** TASK TO COMPLETE **
Once you reach the line containing "How do I perform: Click the NetRange" in the entries below, write out that line and each one after it down to the line containing "Viewport: 724px width, 1568px height.", exactly and with nothing added.

_ _ _ _ _

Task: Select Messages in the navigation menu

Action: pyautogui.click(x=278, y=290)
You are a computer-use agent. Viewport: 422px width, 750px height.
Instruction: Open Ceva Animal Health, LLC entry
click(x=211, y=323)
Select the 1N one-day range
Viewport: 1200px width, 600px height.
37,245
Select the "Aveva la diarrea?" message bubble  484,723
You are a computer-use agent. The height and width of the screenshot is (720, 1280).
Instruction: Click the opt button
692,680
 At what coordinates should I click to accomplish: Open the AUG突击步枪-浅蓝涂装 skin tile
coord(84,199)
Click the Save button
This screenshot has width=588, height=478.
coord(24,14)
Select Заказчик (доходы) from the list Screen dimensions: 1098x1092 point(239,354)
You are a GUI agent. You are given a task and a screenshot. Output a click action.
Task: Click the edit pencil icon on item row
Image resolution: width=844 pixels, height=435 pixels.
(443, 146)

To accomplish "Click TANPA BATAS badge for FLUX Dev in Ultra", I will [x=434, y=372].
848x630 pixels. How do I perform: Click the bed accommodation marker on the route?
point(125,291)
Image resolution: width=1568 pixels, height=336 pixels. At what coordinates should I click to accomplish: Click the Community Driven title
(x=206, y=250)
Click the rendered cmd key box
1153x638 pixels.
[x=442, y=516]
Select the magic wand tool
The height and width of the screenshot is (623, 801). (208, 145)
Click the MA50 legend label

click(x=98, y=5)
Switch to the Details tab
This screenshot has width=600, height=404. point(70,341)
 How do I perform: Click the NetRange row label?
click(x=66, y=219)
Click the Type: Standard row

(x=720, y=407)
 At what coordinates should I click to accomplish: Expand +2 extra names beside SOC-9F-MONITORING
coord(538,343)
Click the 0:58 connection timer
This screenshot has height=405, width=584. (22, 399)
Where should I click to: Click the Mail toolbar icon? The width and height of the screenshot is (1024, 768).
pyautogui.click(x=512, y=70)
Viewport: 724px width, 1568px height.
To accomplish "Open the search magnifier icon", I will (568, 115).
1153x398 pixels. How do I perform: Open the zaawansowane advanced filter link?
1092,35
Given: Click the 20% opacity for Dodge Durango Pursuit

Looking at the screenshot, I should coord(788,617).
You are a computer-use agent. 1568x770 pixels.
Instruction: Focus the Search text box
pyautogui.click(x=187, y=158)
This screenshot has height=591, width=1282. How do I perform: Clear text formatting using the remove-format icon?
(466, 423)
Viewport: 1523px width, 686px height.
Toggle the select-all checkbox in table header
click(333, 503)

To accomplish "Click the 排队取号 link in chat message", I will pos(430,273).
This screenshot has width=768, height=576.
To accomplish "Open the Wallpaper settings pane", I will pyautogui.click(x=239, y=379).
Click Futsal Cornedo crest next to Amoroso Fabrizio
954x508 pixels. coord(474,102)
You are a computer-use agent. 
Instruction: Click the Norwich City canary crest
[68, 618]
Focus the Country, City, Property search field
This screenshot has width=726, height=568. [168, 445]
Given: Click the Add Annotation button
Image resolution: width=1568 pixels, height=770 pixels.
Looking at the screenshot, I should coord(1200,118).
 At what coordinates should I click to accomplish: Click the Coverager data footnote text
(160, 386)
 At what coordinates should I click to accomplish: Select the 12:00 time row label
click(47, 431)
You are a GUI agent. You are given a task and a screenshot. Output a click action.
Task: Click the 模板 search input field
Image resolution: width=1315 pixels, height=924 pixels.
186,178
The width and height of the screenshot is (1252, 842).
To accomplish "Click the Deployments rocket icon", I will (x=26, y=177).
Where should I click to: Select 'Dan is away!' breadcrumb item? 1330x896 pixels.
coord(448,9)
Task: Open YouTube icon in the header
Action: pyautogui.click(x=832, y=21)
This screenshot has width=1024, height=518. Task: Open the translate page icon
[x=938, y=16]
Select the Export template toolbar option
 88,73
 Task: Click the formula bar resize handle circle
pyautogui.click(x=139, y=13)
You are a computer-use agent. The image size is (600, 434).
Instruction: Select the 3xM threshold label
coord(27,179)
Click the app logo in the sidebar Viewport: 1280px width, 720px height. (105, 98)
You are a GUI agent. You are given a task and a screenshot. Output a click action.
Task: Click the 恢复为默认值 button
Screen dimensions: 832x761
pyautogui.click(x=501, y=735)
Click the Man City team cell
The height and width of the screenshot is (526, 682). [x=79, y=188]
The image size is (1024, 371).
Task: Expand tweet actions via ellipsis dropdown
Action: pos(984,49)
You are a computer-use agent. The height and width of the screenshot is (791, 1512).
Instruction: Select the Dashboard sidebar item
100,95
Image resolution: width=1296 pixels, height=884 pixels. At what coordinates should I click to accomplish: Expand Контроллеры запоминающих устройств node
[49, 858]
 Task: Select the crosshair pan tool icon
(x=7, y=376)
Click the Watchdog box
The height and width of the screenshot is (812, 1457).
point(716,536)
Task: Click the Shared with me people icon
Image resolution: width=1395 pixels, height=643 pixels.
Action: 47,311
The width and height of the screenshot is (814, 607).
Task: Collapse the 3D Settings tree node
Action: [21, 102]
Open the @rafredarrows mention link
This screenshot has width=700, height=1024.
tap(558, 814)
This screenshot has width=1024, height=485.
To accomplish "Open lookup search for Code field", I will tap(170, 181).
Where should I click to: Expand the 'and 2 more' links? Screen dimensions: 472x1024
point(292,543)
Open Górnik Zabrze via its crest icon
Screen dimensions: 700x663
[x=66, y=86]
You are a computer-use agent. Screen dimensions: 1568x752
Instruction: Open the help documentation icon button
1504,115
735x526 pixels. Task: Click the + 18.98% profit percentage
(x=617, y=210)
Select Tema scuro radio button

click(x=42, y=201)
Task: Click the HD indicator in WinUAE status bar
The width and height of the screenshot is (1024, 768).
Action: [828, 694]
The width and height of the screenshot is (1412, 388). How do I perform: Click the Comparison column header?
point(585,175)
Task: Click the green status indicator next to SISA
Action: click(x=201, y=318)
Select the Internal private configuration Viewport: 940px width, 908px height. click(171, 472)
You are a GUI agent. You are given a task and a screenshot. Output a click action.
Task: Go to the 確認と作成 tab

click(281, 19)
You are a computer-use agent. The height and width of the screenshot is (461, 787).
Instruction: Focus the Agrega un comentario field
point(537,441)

_ _ _ _ _

** ANSWER BOX **
 How do I perform: Click the NetRange row label?
click(x=66, y=219)
Click the Type: Standard row

(x=720, y=407)
 At what coordinates should I click to accomplish: Expand +2 extra names beside SOC-9F-MONITORING
coord(538,343)
Click the 0:58 connection timer
This screenshot has height=405, width=584. (22, 399)
Where should I click to: Click the Mail toolbar icon? The width and height of the screenshot is (1024, 768).
pyautogui.click(x=512, y=70)
Viewport: 724px width, 1568px height.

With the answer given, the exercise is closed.